* Collected data entries
----------
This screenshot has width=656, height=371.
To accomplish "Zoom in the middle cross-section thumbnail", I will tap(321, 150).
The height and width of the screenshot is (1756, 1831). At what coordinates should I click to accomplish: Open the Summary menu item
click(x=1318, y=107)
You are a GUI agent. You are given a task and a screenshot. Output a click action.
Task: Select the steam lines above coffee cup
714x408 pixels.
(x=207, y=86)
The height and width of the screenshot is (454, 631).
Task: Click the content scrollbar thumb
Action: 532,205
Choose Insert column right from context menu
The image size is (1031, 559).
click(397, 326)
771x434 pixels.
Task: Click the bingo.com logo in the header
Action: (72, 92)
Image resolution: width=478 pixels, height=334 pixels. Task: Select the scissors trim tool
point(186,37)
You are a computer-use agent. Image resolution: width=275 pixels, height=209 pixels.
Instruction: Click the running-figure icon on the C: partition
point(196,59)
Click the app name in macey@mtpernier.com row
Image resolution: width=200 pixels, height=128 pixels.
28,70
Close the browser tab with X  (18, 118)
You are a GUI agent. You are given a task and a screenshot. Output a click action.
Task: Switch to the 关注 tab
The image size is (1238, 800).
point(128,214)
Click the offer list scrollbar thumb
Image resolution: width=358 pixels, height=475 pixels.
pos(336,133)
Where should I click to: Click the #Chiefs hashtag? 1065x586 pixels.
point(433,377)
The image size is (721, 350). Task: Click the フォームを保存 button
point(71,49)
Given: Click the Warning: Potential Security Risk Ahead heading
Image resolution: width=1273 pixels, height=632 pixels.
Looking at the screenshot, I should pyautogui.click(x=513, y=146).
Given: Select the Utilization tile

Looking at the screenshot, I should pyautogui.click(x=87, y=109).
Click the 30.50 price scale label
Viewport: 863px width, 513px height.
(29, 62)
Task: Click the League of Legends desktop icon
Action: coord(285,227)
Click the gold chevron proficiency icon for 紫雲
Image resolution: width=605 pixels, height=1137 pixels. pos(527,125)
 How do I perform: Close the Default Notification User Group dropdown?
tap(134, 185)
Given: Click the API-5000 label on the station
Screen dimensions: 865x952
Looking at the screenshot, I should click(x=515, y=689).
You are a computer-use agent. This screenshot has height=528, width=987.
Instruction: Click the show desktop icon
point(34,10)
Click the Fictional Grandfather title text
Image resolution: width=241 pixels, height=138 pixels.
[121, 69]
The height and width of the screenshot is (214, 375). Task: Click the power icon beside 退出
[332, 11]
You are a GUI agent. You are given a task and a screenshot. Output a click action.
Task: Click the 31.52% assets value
----------
* WHAT THIS TASK INVOLVES
Looking back over the data above, restate word for word the lines that begin at the line with "Instruction: Click the running-figure" and end at the line with "Given: Click the Warning: Potential", inclusive.

* THE COMPLETED TASK
Instruction: Click the running-figure icon on the C: partition
point(196,59)
Click the app name in macey@mtpernier.com row
Image resolution: width=200 pixels, height=128 pixels.
28,70
Close the browser tab with X  (18, 118)
You are a GUI agent. You are given a task and a screenshot. Output a click action.
Task: Switch to the 关注 tab
The image size is (1238, 800).
point(128,214)
Click the offer list scrollbar thumb
Image resolution: width=358 pixels, height=475 pixels.
pos(336,133)
Where should I click to: Click the #Chiefs hashtag? 1065x586 pixels.
point(433,377)
The image size is (721, 350). Task: Click the フォームを保存 button
point(71,49)
Given: Click the Warning: Potential Security Risk Ahead heading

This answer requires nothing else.